Ralf Stemmer, Hai-Dang Vu, Sébastien Le Nours, Kim Grüttner, Sébastien Pillement, Wolfgang Nebel
Applied Sciences
Fast yet accurate performance and timing prediction of complex parallel data flow applications on multi-processor systems remains a very difficult discipline. The reason for it comes from the complexity of the data flow applications w.r.t. data dependent execution paths and the hardware platform with shared resources, like buses and memories.
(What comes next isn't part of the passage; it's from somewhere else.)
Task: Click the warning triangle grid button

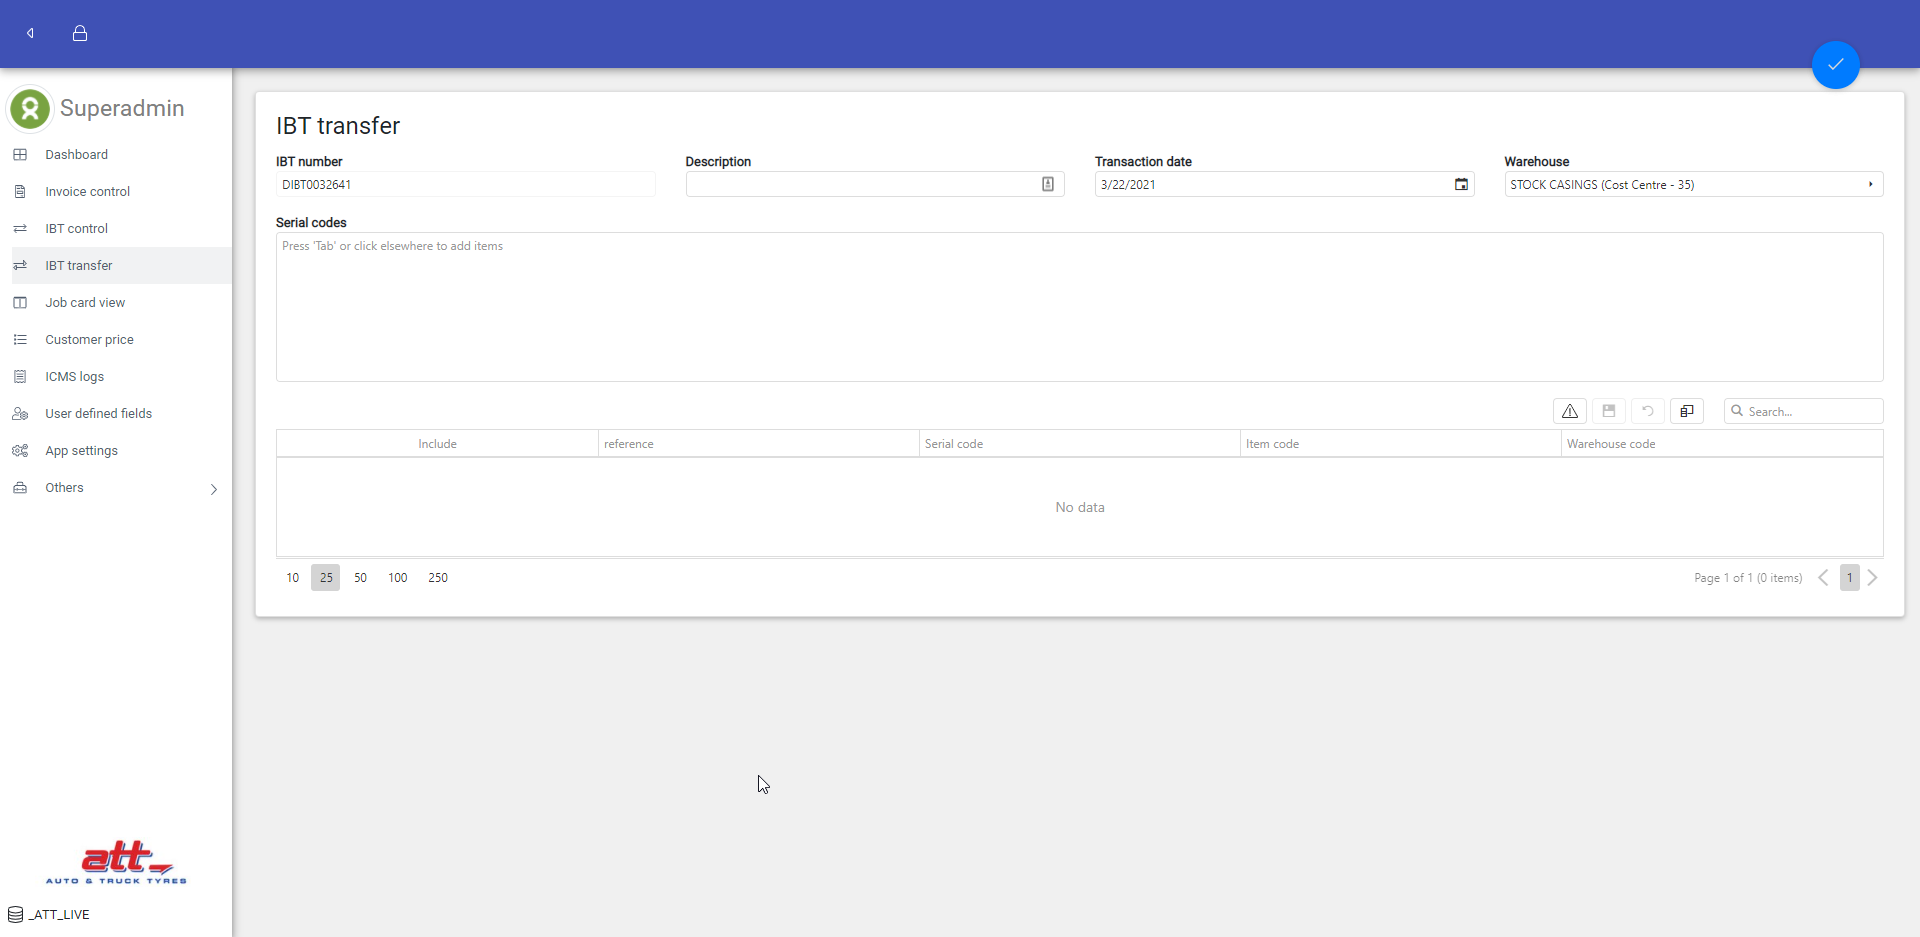Action: (x=1569, y=411)
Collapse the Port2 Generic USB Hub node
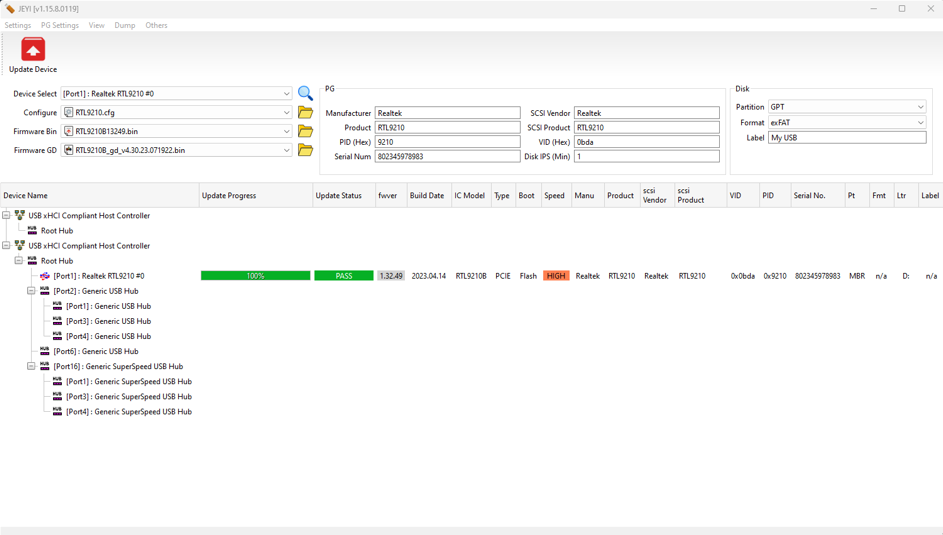Screen dimensions: 943x535 click(31, 291)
This combination may lead to complex timing interferences that are difficult to express in pure analytical or classical simulation-based approaches. In this work, we propose the combination of timing measurement and statistical simulation models for probabilistic timing and performance prediction of Synchronous Data Flow (SDF) applications on MPSoCs with shared memories. We exploit the separation of computation and communication in our SDF model of computation to set-up simulation-based performance prediction models following different abstraction approaches. We especially propose a message-level communication model driven by a data-dependent probabilistic execution phase timing model. We compare our work against measurement on two case-studies from the computer vision domain: a Sobel filter and a JPEG decoder. We show that the accuracy and execution time of our modeling and evaluation framework outperforms existing approaches and is suitable for a fast yet accurate design space exploration.